Hayu expands pipeline in 'milestone' Telstra deal

Josh McDonnell
By Josh McDonnell | 6 June 2018
Real Housewives of New York, one of the international reality shows featured on hayu.

Reality TV streaming service Hayu has inked a deal with Telstra that lets the telco’s customers add the streaming service to their bill.

The ‘carrier billing integration’ is for customers of Telstra TV that launched in July 2015 and is a partnership with streaming platform Roku, which gives access to services such as Stan and Netflix, alongside TV catch-up services and new release movies from BigPond Movies.

NBC Universal-owned streaming platform, Hayu, calls the new move a “major milestone” as it becomes the third streaming player to offer the service.

The billing integration follows the addition of Hayu onto the second-generation Telstra TV last October and is part of the telco's strategy to bring together more of its entertainment expenses into one monthly payment.

Telstra director of media commercial, strategy and go-to-market, Andrew Every, describes Telstra as “a world-class technology company”.

Once registered and following the initial three-month free trial period, the customer will be charged the standard Hayu subscription cost via their Telstra bill.

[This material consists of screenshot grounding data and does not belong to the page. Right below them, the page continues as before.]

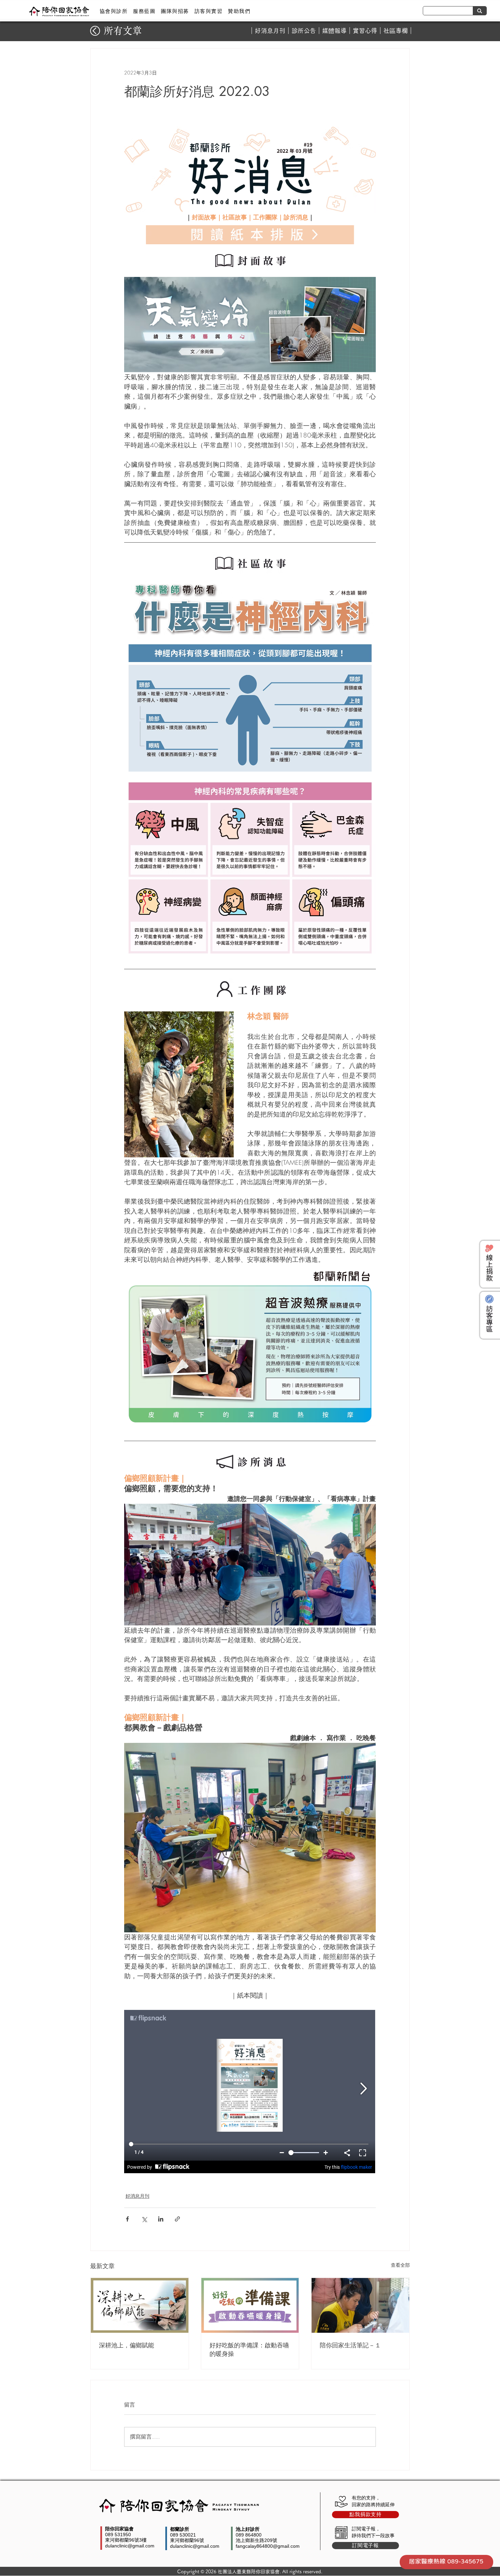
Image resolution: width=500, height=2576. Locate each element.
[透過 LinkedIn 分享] (160, 2219)
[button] (113, 11)
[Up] (95, 31)
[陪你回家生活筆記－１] (360, 2305)
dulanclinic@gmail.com (129, 2545)
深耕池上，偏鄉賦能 (126, 2345)
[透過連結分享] (177, 2219)
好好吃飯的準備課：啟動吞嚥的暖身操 (249, 2349)
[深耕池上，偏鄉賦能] (139, 2305)
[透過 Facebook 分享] (127, 2219)
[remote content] (250, 2092)
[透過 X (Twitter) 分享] (144, 2219)
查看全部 (400, 2265)
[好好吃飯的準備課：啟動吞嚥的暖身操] (250, 2305)
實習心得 (365, 31)
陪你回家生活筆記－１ (350, 2345)
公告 (310, 31)
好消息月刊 (270, 31)
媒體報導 (334, 31)
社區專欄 (395, 31)
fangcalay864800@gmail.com (268, 2546)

NBC Universal international SVP branded on-demand entertainment, Hendrik McDermott, says the deal is a "major milestone" in delivering on Hayu’s promise to provide Australian consumers with good value.

“With Telstra’s impressive national footprint, this extended integration has been designed to broaden the distribution and consumption of Hayu across Australia," McDermott says.

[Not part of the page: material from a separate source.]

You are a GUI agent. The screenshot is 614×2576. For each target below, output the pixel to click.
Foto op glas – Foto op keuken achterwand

“It’s our subscribers’ enthusiasm that has prompted us to expand our curation beyond NBCU’s pipeline of top quality day and date content to offer other reality favourites through strategic acquisitions."

Speaking to AdNews earlier this year, McDermott said its success in Australia so far had been “phenomenal”.

Hayu has doubled audience watch time and has upped the amount of content on the platform to 5000 episodes as an increasing number of Australians submit to the lure of US reality TV.

While he wouldn’t give exact numbers, McDermott says subscribers have consistently been on the up and engagement time has doubled since its 2016 market launch, from six hours to 12 hours per month, per person.